### [Assignment]
Please output exactly the lines from the one that holds "The width and" through the final line of the data, and nothing else; leave out any pictures.

### [Extracted data]
============================================================

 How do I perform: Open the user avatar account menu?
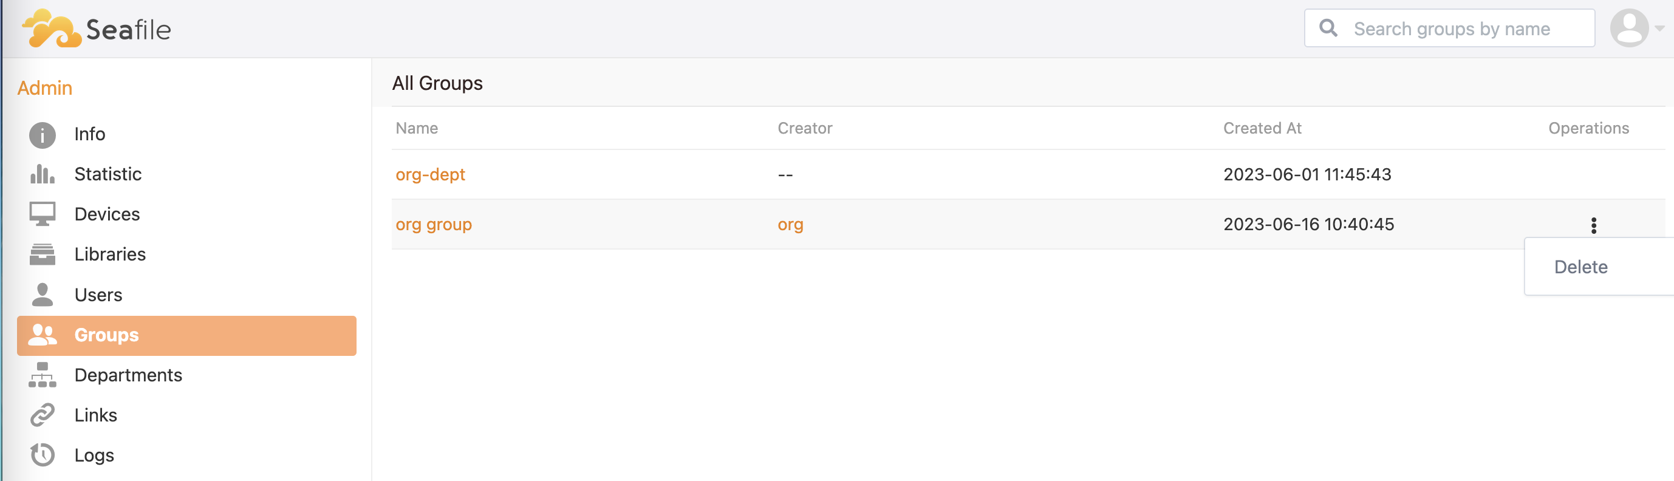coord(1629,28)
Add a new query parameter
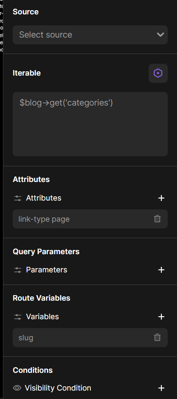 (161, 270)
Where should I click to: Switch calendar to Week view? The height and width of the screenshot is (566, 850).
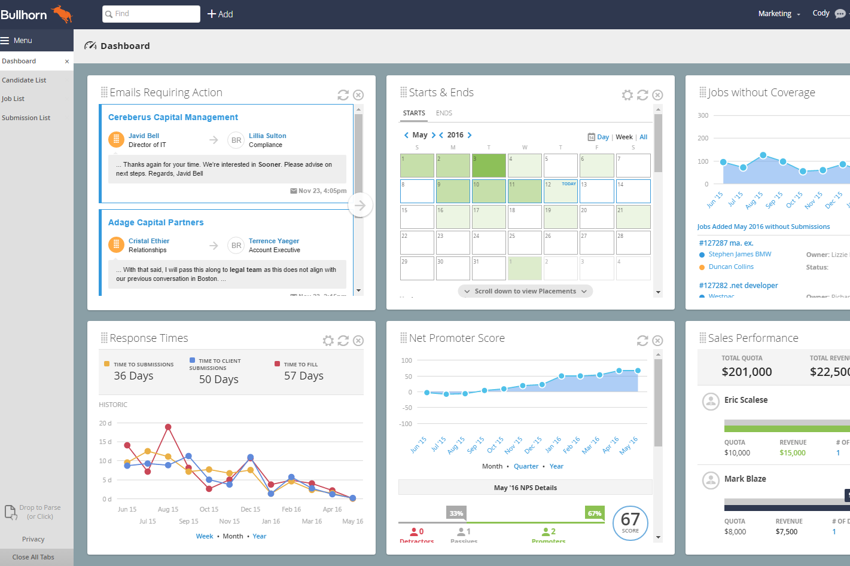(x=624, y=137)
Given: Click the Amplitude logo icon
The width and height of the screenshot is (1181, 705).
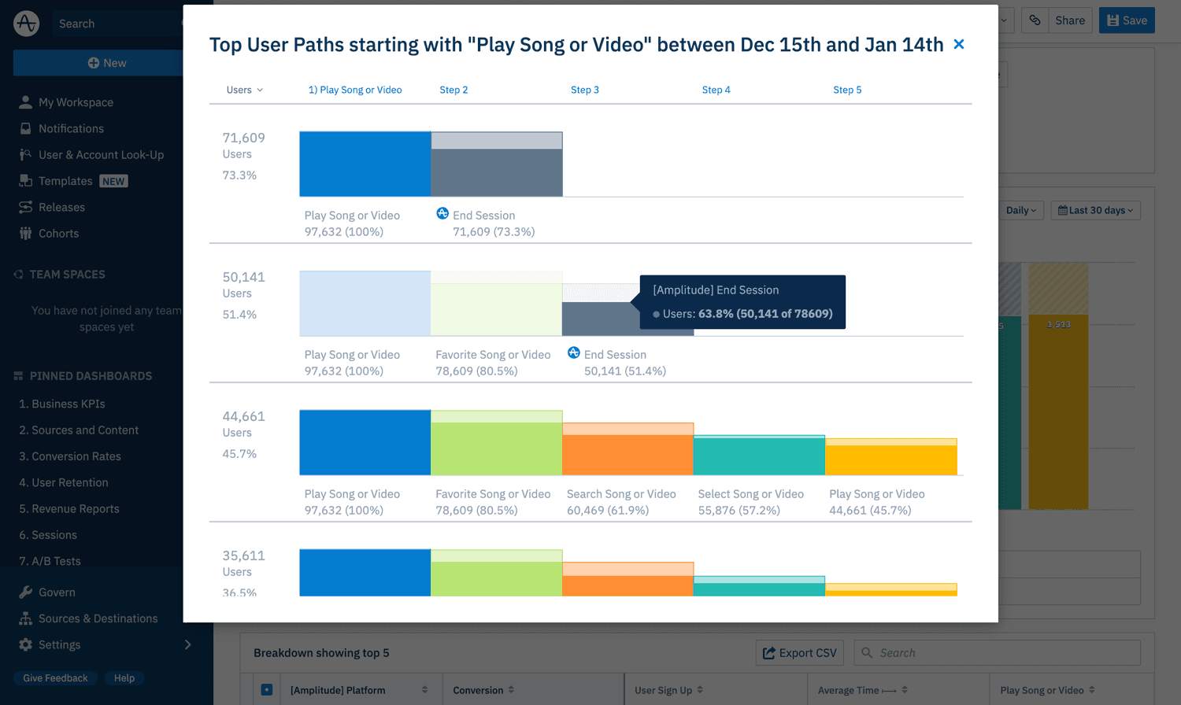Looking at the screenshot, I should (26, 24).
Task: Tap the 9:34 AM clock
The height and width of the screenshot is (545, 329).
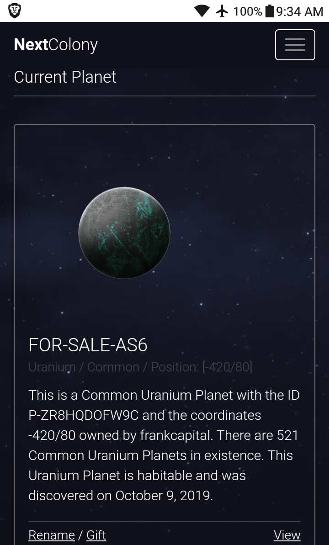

============================================================

### [Solution]
The width and height of the screenshot is (1181, 705).
Looking at the screenshot, I should (26, 24).
Task: Tap the 9:34 AM clock
The height and width of the screenshot is (545, 329).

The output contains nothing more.